_Task prompt_. Reproduce the records below in their entirety, exactly as shown.

_Source material_.
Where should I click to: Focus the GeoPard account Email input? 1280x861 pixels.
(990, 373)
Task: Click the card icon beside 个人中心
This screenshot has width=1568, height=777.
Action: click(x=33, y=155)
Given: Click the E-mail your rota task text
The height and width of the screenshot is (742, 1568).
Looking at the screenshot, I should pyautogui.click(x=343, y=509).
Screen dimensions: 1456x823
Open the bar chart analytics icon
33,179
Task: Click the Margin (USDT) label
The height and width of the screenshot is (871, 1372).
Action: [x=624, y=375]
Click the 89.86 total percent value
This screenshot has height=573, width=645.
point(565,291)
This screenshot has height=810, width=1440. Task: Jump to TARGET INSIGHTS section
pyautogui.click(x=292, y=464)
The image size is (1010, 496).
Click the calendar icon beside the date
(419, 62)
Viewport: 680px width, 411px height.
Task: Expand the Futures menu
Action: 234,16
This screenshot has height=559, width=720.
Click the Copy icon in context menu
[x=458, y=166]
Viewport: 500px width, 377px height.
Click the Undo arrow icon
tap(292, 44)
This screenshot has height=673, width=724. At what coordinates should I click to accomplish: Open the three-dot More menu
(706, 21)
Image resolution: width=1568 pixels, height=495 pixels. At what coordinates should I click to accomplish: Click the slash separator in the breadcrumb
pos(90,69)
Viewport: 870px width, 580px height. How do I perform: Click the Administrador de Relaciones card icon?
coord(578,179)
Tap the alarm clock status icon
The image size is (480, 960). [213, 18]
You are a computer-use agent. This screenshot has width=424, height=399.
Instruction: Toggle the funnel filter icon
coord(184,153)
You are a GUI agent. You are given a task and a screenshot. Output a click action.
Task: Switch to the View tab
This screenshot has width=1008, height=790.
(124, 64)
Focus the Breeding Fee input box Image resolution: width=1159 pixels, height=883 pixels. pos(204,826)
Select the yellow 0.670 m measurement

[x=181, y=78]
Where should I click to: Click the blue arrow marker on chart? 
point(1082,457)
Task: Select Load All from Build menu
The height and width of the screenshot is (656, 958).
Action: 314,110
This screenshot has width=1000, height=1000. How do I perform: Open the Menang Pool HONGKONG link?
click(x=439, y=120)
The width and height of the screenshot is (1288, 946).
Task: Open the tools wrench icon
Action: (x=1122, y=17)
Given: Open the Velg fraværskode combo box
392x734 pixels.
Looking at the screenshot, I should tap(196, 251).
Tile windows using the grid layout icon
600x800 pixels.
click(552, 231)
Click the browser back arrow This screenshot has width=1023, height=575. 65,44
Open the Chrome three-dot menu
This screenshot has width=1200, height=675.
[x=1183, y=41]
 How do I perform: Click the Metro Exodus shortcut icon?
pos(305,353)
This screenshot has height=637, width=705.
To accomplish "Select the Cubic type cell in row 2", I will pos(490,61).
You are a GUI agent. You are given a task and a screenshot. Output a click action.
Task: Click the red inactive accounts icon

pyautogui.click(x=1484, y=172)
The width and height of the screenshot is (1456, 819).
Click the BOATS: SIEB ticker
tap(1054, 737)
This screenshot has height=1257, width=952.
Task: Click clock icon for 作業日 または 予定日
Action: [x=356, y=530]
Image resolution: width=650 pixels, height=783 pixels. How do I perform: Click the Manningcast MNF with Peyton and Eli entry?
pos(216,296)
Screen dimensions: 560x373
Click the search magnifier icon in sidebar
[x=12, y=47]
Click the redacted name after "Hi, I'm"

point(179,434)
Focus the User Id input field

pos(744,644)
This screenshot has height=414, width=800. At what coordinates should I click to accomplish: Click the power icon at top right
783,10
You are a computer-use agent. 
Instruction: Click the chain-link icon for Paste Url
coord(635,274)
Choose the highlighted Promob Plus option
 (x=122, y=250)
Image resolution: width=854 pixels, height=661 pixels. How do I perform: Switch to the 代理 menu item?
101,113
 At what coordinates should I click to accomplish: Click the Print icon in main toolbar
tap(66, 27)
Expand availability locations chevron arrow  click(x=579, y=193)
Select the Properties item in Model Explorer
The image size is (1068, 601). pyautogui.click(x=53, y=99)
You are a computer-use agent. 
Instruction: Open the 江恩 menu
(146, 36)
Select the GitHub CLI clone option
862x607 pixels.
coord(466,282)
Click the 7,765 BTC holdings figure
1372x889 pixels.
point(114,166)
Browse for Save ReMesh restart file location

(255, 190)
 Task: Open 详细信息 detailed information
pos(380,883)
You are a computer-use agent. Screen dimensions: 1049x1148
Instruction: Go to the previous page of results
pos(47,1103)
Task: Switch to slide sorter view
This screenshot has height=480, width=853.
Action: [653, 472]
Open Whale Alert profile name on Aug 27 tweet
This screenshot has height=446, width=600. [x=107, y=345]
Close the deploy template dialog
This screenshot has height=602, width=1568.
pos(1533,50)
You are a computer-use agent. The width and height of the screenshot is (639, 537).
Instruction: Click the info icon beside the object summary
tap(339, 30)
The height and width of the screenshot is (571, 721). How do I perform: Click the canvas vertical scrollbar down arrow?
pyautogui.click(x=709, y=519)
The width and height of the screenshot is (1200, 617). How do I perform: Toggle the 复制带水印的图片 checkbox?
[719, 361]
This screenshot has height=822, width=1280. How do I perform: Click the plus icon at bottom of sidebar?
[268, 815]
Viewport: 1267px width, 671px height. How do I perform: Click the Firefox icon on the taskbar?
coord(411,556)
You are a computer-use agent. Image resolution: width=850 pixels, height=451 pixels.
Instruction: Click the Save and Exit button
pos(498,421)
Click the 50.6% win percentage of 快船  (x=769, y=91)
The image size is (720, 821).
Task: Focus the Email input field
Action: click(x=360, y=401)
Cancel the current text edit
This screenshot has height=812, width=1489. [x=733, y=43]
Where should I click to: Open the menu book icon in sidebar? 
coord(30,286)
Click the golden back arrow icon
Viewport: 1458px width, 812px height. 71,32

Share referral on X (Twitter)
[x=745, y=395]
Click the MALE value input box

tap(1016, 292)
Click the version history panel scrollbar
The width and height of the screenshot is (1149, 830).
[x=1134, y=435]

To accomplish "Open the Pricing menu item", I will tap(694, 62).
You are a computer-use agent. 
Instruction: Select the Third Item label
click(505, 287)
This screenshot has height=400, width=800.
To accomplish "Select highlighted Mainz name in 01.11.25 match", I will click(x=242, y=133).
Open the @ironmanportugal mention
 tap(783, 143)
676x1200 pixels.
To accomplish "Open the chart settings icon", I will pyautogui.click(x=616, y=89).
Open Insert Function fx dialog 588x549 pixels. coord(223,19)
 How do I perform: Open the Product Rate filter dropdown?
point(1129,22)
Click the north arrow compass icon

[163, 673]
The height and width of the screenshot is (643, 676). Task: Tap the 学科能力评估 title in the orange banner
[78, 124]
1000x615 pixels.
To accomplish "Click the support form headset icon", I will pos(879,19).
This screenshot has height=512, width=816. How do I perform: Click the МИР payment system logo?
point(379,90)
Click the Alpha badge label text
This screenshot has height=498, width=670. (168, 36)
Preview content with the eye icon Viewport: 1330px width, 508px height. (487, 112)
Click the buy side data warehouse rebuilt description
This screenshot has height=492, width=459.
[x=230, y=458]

_Answer to this problem_.
Where should I click to: Focus the GeoPard account Email input? 1280x861 pixels.
(990, 373)
Task: Click the card icon beside 个人中心
This screenshot has width=1568, height=777.
Action: click(x=33, y=155)
Given: Click the E-mail your rota task text
The height and width of the screenshot is (742, 1568).
Looking at the screenshot, I should pyautogui.click(x=343, y=509).
Screen dimensions: 1456x823
Open the bar chart analytics icon
33,179
Task: Click the Margin (USDT) label
The height and width of the screenshot is (871, 1372).
Action: [x=624, y=375]
Click the 89.86 total percent value
This screenshot has height=573, width=645.
point(565,291)
This screenshot has height=810, width=1440. Task: Jump to TARGET INSIGHTS section
pyautogui.click(x=292, y=464)
The image size is (1010, 496).
Click the calendar icon beside the date
(419, 62)
Viewport: 680px width, 411px height.
Task: Expand the Futures menu
Action: 234,16
This screenshot has height=559, width=720.
Click the Copy icon in context menu
[x=458, y=166]
Viewport: 500px width, 377px height.
Click the Undo arrow icon
tap(292, 44)
This screenshot has height=673, width=724. At what coordinates should I click to accomplish: Open the three-dot More menu
(706, 21)
Image resolution: width=1568 pixels, height=495 pixels. At what coordinates should I click to accomplish: Click the slash separator in the breadcrumb
pos(90,69)
Viewport: 870px width, 580px height. How do I perform: Click the Administrador de Relaciones card icon?
coord(578,179)
Tap the alarm clock status icon
The image size is (480, 960). [213, 18]
You are a computer-use agent. This screenshot has width=424, height=399.
Instruction: Toggle the funnel filter icon
coord(184,153)
You are a GUI agent. You are given a task and a screenshot. Output a click action.
Task: Switch to the View tab
This screenshot has width=1008, height=790.
(124, 64)
Focus the Breeding Fee input box Image resolution: width=1159 pixels, height=883 pixels. pos(204,826)
Select the yellow 0.670 m measurement

[x=181, y=78]
Where should I click to: Click the blue arrow marker on chart? 
point(1082,457)
Task: Select Load All from Build menu
The height and width of the screenshot is (656, 958).
Action: 314,110
This screenshot has width=1000, height=1000. How do I perform: Open the Menang Pool HONGKONG link?
click(x=439, y=120)
The width and height of the screenshot is (1288, 946).
Task: Open the tools wrench icon
Action: (x=1122, y=17)
Given: Open the Velg fraværskode combo box
392x734 pixels.
Looking at the screenshot, I should tap(196, 251).
Tile windows using the grid layout icon
600x800 pixels.
click(552, 231)
Click the browser back arrow This screenshot has width=1023, height=575. 65,44
Open the Chrome three-dot menu
This screenshot has width=1200, height=675.
[x=1183, y=41]
 How do I perform: Click the Metro Exodus shortcut icon?
pos(305,353)
This screenshot has height=637, width=705.
To accomplish "Select the Cubic type cell in row 2", I will pos(490,61).
You are a GUI agent. You are given a task and a screenshot. Output a click action.
Task: Click the red inactive accounts icon

pyautogui.click(x=1484, y=172)
The width and height of the screenshot is (1456, 819).
Click the BOATS: SIEB ticker
tap(1054, 737)
This screenshot has height=1257, width=952.
Task: Click clock icon for 作業日 または 予定日
Action: [x=356, y=530]
Image resolution: width=650 pixels, height=783 pixels. How do I perform: Click the Manningcast MNF with Peyton and Eli entry?
pos(216,296)
Screen dimensions: 560x373
Click the search magnifier icon in sidebar
[x=12, y=47]
Click the redacted name after "Hi, I'm"

point(179,434)
Focus the User Id input field

pos(744,644)
This screenshot has height=414, width=800. At what coordinates should I click to accomplish: Click the power icon at top right
783,10
You are a computer-use agent. 
Instruction: Click the chain-link icon for Paste Url
coord(635,274)
Choose the highlighted Promob Plus option
 (x=122, y=250)
Image resolution: width=854 pixels, height=661 pixels. How do I perform: Switch to the 代理 menu item?
101,113
 At what coordinates should I click to accomplish: Click the Print icon in main toolbar
tap(66, 27)
Expand availability locations chevron arrow  click(x=579, y=193)
Select the Properties item in Model Explorer
The image size is (1068, 601). pyautogui.click(x=53, y=99)
You are a computer-use agent. 
Instruction: Open the 江恩 menu
(146, 36)
Select the GitHub CLI clone option
862x607 pixels.
coord(466,282)
Click the 7,765 BTC holdings figure
1372x889 pixels.
point(114,166)
Browse for Save ReMesh restart file location

(255, 190)
 Task: Open 详细信息 detailed information
pos(380,883)
You are a computer-use agent. Screen dimensions: 1049x1148
Instruction: Go to the previous page of results
pos(47,1103)
Task: Switch to slide sorter view
This screenshot has height=480, width=853.
Action: [653, 472]
Open Whale Alert profile name on Aug 27 tweet
This screenshot has height=446, width=600. [x=107, y=345]
Close the deploy template dialog
This screenshot has height=602, width=1568.
pos(1533,50)
You are a computer-use agent. The width and height of the screenshot is (639, 537).
Instruction: Click the info icon beside the object summary
tap(339, 30)
The height and width of the screenshot is (571, 721). How do I perform: Click the canvas vertical scrollbar down arrow?
pyautogui.click(x=709, y=519)
The width and height of the screenshot is (1200, 617). How do I perform: Toggle the 复制带水印的图片 checkbox?
[719, 361]
This screenshot has height=822, width=1280. How do I perform: Click the plus icon at bottom of sidebar?
[268, 815]
Viewport: 1267px width, 671px height. How do I perform: Click the Firefox icon on the taskbar?
coord(411,556)
You are a computer-use agent. Image resolution: width=850 pixels, height=451 pixels.
Instruction: Click the Save and Exit button
pos(498,421)
Click the 50.6% win percentage of 快船  (x=769, y=91)
The image size is (720, 821).
Task: Focus the Email input field
Action: click(x=360, y=401)
Cancel the current text edit
This screenshot has height=812, width=1489. [x=733, y=43]
Where should I click to: Open the menu book icon in sidebar? 
coord(30,286)
Click the golden back arrow icon
Viewport: 1458px width, 812px height. 71,32

Share referral on X (Twitter)
[x=745, y=395]
Click the MALE value input box

tap(1016, 292)
Click the version history panel scrollbar
The width and height of the screenshot is (1149, 830).
[x=1134, y=435]

To accomplish "Open the Pricing menu item", I will tap(694, 62).
You are a computer-use agent. 
Instruction: Select the Third Item label
click(505, 287)
This screenshot has height=400, width=800.
To accomplish "Select highlighted Mainz name in 01.11.25 match", I will click(x=242, y=133).
Open the @ironmanportugal mention
 tap(783, 143)
676x1200 pixels.
To accomplish "Open the chart settings icon", I will pyautogui.click(x=616, y=89).
Open Insert Function fx dialog 588x549 pixels. coord(223,19)
 How do I perform: Open the Product Rate filter dropdown?
point(1129,22)
Click the north arrow compass icon

[163, 673]
The height and width of the screenshot is (643, 676). Task: Tap the 学科能力评估 title in the orange banner
[78, 124]
1000x615 pixels.
To accomplish "Click the support form headset icon", I will pos(879,19).
This screenshot has height=512, width=816. How do I perform: Click the МИР payment system logo?
point(379,90)
Click the Alpha badge label text
This screenshot has height=498, width=670. (168, 36)
Preview content with the eye icon Viewport: 1330px width, 508px height. (487, 112)
Click the buy side data warehouse rebuilt description
This screenshot has height=492, width=459.
[x=230, y=458]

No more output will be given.